## What to work on
Quote, word for word, the part of the material below that opens with the line containing "You are a computer-use agent. Image resolution: width=1024" and closes with the line containing "The image size is (919, 869). (808, 228)". Include both of those lines.

## Data to process
——

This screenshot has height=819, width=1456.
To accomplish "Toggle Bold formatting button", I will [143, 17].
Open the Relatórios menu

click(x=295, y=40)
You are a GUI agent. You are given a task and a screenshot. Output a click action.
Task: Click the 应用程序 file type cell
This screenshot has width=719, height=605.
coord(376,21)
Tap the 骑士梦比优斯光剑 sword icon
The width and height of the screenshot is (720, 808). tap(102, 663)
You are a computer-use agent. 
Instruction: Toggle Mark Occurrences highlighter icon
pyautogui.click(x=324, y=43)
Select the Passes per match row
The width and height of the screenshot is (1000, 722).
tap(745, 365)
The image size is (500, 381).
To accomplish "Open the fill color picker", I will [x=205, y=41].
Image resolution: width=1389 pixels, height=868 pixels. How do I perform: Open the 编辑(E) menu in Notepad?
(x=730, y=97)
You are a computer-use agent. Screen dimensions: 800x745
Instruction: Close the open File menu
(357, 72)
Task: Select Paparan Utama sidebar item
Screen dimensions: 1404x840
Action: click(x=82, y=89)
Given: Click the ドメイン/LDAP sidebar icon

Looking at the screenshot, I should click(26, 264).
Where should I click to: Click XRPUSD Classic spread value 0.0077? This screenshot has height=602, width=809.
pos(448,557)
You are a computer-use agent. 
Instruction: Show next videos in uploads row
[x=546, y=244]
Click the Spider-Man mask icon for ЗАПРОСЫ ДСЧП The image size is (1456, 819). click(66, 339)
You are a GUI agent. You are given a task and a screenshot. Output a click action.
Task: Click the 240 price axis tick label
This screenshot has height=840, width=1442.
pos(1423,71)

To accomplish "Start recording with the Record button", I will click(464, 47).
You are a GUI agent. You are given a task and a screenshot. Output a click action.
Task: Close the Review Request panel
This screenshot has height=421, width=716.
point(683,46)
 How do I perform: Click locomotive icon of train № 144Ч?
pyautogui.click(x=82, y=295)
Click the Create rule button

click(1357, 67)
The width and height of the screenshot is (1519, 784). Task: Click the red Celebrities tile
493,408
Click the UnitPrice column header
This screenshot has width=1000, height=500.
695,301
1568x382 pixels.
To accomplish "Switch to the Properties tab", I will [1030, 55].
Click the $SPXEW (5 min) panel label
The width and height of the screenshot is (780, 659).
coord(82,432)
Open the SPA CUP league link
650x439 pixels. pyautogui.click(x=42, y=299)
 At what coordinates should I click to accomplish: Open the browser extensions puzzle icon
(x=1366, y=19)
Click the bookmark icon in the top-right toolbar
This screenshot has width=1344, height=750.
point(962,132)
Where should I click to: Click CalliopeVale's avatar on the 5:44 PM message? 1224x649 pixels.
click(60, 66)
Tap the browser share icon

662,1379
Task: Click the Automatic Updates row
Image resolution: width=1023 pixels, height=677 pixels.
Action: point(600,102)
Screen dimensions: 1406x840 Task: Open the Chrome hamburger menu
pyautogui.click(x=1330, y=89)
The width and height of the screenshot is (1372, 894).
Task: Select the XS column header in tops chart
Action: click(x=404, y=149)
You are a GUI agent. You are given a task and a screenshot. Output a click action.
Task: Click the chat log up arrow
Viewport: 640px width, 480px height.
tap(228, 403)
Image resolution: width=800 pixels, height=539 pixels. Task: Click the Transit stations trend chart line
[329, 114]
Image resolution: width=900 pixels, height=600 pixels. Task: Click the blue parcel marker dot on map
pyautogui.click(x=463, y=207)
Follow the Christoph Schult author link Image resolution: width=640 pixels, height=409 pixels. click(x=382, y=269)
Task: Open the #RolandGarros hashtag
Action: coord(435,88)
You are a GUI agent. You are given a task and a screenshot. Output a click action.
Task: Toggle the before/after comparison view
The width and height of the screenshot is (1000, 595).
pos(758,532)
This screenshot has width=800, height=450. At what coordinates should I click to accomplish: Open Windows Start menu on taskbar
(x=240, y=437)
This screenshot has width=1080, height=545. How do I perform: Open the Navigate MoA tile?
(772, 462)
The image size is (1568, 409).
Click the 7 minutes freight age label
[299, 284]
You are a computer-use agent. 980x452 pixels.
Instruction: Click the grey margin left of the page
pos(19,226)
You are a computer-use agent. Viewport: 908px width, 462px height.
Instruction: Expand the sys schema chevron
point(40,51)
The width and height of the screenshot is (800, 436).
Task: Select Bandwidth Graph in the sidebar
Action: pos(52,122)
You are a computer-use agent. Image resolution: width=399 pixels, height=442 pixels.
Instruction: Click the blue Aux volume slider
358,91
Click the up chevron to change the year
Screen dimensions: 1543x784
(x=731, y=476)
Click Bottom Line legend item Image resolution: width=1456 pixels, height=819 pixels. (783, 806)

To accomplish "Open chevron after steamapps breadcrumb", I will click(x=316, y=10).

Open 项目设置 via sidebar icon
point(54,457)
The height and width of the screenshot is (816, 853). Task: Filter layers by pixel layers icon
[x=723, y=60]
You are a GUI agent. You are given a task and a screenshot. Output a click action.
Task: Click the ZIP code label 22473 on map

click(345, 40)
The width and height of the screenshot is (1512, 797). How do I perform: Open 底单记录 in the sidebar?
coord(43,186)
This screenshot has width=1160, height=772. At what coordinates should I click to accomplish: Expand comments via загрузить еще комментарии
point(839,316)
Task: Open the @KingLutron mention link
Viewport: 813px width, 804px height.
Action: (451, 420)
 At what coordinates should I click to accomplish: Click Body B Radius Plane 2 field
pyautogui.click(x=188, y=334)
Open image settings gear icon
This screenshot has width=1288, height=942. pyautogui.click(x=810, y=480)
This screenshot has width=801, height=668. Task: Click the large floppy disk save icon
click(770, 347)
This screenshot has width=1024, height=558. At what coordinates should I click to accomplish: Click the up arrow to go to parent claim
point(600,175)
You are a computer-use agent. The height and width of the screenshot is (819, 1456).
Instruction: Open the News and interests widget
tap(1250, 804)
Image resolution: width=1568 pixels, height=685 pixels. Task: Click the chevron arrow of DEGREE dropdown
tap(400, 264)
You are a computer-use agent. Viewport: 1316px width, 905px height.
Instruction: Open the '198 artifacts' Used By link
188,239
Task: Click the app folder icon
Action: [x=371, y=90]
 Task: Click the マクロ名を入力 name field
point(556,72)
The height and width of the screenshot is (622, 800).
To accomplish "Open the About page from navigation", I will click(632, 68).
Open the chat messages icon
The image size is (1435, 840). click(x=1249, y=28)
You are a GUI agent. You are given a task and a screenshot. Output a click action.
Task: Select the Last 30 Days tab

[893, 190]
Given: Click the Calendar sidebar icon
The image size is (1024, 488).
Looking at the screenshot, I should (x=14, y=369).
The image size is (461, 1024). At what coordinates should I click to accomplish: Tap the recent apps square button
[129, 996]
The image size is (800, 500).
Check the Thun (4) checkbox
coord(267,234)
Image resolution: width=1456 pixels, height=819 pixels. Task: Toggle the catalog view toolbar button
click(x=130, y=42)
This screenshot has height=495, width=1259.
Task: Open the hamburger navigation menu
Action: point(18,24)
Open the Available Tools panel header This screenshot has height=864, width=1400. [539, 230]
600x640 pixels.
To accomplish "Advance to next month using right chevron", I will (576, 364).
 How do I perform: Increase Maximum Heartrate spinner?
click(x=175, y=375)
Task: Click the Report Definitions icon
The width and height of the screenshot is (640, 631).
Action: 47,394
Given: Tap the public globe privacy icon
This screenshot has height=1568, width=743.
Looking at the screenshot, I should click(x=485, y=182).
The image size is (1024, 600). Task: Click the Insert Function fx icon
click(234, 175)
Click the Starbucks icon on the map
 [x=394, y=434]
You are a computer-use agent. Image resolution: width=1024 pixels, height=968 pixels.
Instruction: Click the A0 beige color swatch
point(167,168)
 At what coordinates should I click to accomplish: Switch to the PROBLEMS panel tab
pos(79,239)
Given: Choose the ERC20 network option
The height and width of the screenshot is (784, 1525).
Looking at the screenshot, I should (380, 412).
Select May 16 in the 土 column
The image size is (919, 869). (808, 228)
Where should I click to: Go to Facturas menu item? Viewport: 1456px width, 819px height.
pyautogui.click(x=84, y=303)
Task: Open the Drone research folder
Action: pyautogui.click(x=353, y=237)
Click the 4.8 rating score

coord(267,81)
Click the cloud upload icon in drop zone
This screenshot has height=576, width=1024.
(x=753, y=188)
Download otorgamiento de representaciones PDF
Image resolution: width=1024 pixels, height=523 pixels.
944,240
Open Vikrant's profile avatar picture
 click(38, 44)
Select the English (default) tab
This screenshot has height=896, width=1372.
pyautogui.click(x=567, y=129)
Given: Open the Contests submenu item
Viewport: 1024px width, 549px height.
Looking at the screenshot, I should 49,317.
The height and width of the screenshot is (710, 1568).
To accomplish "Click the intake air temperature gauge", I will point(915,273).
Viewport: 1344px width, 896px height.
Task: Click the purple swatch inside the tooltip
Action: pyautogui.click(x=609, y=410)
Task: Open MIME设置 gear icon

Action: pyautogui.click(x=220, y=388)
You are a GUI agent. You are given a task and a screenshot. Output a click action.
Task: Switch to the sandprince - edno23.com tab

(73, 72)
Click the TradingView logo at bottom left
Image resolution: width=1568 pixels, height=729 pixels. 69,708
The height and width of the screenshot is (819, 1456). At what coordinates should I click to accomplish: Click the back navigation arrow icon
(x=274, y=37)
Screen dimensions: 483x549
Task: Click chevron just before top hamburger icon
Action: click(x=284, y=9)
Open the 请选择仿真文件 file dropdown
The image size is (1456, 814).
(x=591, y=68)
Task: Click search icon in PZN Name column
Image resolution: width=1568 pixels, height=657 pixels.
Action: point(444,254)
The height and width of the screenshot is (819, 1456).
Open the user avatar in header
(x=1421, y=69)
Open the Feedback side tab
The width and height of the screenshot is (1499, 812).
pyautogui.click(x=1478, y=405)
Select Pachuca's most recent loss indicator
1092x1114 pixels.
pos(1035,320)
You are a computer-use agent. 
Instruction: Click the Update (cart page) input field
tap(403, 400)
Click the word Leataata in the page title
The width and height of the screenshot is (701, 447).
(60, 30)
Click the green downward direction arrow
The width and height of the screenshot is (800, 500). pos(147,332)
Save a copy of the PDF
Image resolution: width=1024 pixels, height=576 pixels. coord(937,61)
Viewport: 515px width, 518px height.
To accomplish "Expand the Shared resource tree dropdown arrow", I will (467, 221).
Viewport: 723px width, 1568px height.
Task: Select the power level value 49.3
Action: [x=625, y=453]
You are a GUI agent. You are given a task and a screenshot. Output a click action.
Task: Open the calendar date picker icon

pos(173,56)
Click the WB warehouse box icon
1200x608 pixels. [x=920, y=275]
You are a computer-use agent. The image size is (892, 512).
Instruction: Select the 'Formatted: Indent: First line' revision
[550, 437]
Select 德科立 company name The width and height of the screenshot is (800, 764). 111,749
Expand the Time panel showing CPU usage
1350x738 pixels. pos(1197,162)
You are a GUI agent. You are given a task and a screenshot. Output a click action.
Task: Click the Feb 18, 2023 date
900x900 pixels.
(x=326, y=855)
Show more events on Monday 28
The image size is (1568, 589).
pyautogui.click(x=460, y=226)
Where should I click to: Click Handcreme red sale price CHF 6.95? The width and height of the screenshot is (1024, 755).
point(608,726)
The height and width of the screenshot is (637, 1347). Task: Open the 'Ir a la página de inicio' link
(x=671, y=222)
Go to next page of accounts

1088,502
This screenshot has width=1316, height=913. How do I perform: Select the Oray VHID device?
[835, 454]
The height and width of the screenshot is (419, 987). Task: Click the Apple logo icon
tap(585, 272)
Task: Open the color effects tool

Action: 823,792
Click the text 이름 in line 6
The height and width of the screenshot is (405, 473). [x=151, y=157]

——

## Answer to this exercise
You are a computer-use agent. Image resolution: width=1024 pixels, height=968 pixels.
Instruction: Click the A0 beige color swatch
point(167,168)
 At what coordinates should I click to accomplish: Switch to the PROBLEMS panel tab
pos(79,239)
Given: Choose the ERC20 network option
The height and width of the screenshot is (784, 1525).
Looking at the screenshot, I should (380, 412).
Select May 16 in the 土 column
The image size is (919, 869). (808, 228)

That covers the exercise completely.